__Task statement__:
Return only that part of the material below which starts with the line containing "Viewport: 1200px width, 669px height." and goes on through the line containing "The image size is (382, 512).", restated exactly.

_ _ _

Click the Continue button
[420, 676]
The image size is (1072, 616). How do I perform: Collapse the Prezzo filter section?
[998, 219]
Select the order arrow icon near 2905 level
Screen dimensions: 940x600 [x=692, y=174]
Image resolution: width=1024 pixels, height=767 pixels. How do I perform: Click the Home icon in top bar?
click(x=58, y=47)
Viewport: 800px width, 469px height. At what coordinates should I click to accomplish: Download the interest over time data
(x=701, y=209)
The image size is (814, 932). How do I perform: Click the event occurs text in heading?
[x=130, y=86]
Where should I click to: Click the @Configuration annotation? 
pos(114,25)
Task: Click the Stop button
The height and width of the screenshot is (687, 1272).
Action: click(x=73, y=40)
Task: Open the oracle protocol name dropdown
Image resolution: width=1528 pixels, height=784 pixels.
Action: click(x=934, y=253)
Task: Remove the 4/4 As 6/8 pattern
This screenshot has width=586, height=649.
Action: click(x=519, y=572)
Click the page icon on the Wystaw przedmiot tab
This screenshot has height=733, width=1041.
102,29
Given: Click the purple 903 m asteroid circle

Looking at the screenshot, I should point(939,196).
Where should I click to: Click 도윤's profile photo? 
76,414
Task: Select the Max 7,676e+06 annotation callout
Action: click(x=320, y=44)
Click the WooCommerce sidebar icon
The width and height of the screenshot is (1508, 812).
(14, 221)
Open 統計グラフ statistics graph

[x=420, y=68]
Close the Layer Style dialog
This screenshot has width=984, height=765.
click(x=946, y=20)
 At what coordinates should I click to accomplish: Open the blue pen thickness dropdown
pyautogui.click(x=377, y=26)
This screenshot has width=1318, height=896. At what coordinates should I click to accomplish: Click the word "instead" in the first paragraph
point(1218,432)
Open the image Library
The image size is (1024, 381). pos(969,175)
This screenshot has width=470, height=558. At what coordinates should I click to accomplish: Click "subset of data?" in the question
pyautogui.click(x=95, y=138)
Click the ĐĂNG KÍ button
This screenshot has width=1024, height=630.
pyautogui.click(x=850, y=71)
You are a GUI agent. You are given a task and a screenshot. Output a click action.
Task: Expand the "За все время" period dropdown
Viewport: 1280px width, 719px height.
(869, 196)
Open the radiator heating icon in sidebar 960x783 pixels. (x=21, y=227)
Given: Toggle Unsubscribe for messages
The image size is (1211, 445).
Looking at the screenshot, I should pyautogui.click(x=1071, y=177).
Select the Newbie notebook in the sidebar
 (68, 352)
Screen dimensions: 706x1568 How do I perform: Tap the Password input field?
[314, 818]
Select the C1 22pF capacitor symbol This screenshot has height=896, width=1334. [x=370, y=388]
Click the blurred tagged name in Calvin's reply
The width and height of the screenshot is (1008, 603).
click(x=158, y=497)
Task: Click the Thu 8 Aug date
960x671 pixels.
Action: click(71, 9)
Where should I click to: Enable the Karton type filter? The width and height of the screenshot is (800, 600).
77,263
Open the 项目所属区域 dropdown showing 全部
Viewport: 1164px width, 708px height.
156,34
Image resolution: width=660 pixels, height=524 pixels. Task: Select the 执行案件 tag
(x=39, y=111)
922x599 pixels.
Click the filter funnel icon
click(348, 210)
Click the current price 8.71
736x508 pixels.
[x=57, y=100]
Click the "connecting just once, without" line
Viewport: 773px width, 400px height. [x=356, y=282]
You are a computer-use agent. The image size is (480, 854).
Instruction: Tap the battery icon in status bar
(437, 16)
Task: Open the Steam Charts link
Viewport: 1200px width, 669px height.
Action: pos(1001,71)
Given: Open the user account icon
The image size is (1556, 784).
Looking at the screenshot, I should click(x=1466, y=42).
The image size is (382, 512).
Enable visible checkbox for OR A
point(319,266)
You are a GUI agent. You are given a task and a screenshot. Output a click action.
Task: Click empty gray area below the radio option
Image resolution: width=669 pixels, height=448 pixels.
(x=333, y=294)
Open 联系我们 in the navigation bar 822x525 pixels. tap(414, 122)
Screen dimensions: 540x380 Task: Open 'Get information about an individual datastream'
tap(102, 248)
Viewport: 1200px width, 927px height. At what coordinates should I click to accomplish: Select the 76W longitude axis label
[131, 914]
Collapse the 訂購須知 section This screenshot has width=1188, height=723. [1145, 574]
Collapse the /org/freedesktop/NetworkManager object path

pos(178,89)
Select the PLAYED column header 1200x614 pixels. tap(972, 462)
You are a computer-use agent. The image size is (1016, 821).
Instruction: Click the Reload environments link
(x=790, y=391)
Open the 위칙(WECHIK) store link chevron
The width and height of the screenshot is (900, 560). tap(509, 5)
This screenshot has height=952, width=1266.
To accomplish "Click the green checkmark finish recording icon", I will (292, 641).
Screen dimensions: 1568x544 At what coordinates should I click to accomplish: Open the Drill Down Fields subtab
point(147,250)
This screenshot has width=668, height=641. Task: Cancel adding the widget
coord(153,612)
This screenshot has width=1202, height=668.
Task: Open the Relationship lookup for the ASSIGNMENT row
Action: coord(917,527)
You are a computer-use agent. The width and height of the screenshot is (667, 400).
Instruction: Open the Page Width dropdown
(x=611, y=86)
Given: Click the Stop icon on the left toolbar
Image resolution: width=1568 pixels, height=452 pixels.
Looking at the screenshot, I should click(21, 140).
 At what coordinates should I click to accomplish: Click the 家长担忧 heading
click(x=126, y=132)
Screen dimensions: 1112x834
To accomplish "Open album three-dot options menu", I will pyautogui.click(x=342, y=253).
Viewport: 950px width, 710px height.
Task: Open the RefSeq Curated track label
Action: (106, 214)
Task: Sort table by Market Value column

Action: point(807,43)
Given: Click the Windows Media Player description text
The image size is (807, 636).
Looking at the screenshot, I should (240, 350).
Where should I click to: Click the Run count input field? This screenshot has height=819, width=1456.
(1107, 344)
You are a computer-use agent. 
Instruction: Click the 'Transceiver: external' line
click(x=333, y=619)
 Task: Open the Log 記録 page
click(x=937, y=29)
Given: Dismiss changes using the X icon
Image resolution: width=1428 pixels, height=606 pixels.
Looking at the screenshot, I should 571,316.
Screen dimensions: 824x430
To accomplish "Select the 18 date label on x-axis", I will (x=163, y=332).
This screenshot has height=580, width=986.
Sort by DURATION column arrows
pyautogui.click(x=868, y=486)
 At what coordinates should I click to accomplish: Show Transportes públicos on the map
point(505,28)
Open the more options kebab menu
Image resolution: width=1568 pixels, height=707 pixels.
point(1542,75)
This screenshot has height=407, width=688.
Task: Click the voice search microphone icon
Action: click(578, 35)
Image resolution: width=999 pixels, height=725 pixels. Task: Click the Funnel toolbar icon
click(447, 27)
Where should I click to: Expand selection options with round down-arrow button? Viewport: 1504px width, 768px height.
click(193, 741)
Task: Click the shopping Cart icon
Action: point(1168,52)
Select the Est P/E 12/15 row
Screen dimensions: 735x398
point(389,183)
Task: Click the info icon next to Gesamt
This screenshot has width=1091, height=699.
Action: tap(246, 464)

_ _ _

__Written response__:
Viewport: 1200px width, 669px height.
Action: pos(1001,71)
Given: Open the user account icon
The image size is (1556, 784).
Looking at the screenshot, I should click(x=1466, y=42).
The image size is (382, 512).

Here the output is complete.